If walls could talk, mine would undoubtedly have stories to add to this record of days. They would tell of the roller coaster ups and downs between fretting and joy. They would share of my indecision in moments, my complete decisiveness in others. They would communicate constant changes in movement–the slow, paced, calculated roll out of bed at all hours, the stretching and pacing and rushing and resting, the quick flitting-about when I get focused on a project or idea and am determined to make it happen.
They would say I am up way too late and thinking about way too much.
And then they would say that this is me, not just pregnancy, but magnified by these nine months in ways both hard and good.
They would be so very honest.
I could kiss these walls. The same ones that have kept out cold and kept in comfort for the past eight years of our lives. The walls that have welcomed us home, welcomed two babies, made space and room for each of us as we’ve grown, celebrated, mourned, waited…
I have a habit of paying better attention to the windows a lot of days–to what’s happening beyond them, to what they have to tell about our little plot in the world, about neighbors passing by, about life moving on the other side of the glass. When looking at others is easier, the windows make for very good friends.
But the walls? They hold in our guts. They know all that we are made of and all that we dream of and all that we fear, and they’re what really ride the highs and lows right along with us. Load-bearing, I think we might say.
They are consistent and forgiving and marked and aging, and I am so grateful.
◆ ◆ ◆ ◆
THE REQUEST:
Answer these questions about the essay on a home's walls:
1. For how many years have the walls kept out cold and kept in comfort?
2. When looking at others is easier, what do the windows make for?
3. What term does the writer suggest might describe the walls?

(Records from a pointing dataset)
◆ ◆ ◆ ◆
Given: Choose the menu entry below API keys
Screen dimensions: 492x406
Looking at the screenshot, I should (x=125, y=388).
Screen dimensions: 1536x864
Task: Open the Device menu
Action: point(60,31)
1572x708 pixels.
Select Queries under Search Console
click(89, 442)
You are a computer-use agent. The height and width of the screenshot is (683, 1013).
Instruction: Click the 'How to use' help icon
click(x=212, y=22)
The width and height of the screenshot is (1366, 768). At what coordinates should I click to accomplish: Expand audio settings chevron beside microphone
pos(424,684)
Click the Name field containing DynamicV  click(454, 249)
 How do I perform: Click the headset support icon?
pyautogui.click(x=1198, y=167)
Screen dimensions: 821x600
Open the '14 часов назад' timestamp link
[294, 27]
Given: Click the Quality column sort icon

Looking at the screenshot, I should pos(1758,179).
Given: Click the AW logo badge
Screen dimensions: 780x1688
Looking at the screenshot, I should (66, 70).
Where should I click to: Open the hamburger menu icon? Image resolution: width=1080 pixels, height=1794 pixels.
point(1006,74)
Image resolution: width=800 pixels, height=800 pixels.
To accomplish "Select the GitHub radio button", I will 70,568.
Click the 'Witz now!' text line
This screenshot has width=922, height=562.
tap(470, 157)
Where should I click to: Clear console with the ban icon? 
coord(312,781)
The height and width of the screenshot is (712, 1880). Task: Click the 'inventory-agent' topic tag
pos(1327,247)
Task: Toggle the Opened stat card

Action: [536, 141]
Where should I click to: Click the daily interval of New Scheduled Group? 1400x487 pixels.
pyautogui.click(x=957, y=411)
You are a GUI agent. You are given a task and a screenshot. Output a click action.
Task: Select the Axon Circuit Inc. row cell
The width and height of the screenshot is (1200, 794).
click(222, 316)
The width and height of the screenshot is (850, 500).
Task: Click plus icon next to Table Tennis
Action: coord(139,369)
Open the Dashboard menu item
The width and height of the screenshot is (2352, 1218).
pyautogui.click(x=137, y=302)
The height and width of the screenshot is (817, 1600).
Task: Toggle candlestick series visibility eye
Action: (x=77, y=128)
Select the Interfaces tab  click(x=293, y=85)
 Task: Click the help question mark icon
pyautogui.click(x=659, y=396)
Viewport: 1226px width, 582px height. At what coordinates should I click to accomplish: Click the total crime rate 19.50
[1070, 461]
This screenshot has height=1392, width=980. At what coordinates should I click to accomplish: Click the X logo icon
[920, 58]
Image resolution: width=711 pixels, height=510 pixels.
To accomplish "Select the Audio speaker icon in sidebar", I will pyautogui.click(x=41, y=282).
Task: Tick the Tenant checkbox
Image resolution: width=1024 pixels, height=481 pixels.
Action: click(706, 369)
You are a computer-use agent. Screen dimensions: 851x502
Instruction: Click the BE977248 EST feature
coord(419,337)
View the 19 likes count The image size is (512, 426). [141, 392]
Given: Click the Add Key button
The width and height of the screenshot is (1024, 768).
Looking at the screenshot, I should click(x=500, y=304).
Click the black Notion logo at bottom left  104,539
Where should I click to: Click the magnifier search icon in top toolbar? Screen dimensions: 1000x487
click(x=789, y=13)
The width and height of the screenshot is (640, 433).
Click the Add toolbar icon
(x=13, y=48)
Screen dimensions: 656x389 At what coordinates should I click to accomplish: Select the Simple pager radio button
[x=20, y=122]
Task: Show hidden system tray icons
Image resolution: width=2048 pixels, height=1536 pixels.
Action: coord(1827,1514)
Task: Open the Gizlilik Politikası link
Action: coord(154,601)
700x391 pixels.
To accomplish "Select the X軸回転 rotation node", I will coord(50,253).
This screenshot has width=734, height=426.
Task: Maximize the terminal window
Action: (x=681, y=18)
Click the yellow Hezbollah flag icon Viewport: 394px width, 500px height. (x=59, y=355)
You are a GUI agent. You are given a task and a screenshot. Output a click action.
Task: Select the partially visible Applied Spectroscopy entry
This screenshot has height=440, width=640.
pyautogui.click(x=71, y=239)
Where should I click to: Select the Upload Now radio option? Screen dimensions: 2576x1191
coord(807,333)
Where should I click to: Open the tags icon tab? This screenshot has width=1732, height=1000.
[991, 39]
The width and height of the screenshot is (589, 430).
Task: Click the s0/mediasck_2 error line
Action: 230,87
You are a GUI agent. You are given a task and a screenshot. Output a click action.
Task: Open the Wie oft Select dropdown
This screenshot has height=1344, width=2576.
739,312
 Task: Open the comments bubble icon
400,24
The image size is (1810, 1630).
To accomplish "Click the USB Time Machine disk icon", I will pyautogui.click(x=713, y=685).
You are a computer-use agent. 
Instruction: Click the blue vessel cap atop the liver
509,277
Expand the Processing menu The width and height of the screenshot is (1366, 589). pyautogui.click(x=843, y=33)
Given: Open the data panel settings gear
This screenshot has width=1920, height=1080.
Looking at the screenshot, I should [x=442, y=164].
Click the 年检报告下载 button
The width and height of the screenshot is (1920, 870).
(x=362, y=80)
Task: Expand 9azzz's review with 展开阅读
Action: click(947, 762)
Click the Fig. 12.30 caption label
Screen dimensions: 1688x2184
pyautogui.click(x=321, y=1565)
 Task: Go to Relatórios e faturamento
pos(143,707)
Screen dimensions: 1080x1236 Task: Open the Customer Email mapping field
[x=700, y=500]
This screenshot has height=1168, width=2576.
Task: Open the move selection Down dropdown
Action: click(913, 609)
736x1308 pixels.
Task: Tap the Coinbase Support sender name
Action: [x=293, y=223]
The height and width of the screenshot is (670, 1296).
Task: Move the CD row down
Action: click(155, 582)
◆ ◆ ◆ ◆
TASK RESULT:
1. Eight years.
2. Very good friends.
3. Load-bearing.